Fact number two: While El Dorado County does not currently have an ordinance that penalizes ducking a rope, law enforcement could pursue negligence charges depending on the situation.
Almos said county officials discussed passing an ordinance that would have prohibited skiers and riders from cutting a rope to access the backcountry with a ski lift. Another option would have pulled the ski resort boundary in by 10 feet, enabling law enforcement to penalize people for entering that 10-foot closed area – not the backcountry. Both ordinances have stalled partly because of recent low-snow years, Almos said.
“It’s very political. We don’t want to put fear into people so they don’t call. We’re not trying to come in and say you can’t take advantage of those opportunities. If you know how to recreate safely in the backcountry, we want to encourage that,” he said.

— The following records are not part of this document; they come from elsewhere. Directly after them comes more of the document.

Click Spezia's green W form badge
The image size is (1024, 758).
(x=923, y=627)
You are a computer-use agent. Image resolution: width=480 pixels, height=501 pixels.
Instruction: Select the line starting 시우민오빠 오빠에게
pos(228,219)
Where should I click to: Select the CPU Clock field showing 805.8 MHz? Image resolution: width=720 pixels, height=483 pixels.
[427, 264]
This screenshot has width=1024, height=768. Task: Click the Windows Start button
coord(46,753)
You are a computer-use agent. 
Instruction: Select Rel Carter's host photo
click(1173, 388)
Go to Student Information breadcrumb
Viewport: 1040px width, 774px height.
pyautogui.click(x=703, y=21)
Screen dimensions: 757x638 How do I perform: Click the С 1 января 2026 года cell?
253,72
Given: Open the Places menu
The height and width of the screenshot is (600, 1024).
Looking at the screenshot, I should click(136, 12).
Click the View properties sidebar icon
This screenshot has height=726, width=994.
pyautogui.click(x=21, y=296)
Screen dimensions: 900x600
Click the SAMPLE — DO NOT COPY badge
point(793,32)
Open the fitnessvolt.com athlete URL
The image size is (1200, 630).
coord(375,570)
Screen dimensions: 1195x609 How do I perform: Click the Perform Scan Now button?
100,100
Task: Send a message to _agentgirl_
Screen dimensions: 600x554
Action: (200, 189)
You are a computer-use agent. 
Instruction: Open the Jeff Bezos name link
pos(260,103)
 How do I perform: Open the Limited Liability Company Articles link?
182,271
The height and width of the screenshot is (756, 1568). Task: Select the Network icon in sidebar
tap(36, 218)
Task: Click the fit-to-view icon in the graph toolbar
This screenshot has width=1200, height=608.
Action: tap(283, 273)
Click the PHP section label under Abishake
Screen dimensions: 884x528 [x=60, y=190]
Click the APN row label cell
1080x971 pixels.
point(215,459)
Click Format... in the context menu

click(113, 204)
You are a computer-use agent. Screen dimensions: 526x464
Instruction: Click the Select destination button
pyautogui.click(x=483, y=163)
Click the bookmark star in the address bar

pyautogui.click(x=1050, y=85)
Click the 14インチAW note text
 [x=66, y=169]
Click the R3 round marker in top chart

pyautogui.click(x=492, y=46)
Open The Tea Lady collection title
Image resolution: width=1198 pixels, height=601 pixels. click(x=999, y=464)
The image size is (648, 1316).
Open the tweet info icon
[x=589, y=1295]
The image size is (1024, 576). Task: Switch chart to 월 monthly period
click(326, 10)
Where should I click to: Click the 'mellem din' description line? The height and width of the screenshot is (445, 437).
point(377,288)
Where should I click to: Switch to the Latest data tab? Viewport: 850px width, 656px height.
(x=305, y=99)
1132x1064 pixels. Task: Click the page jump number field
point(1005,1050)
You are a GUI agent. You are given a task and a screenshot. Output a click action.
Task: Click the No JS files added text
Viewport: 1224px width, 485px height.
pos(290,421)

It is a misdemeanor in the California penal code to cut a rope to access a closed ski area trail. If Heavenly closes Gunbarrel, El Dorado County law enforcement can issue a citation to anyone who ducks that rope, Almos said.
Fact number three: It is against county ordinance to cut a rope to access the backcountry on the Nevada side of Stateline.
“If you go under a barrier outside the designated ski area, you’re violating the law,” Douglas County Sheriff’s Office Capt. Joe Duffy said.
Skiers and riders who are caught in violation of that ordinance can be fined $110 and cited for a misdemeanor, Duffy said. And if they’re caught on the backside of Kingsbury –where private property abuts the ski area boundary – they could face trespassing charges, SAR leader Thomas said.
The county typically hands out about six citations per year to people who disobey closures to access the backcountry. The search-and-rescue team will conduct up to 30 rescues per season for people who cut ropes and end up stranded in a canyon or floundering in deep snow, Thomas said.
“I think having a citation is to show people to follow the rules and be prepared. But we definitely don’t want people not calling. Skiers and riders get stranded, they sit down, give up and they could die,” he said.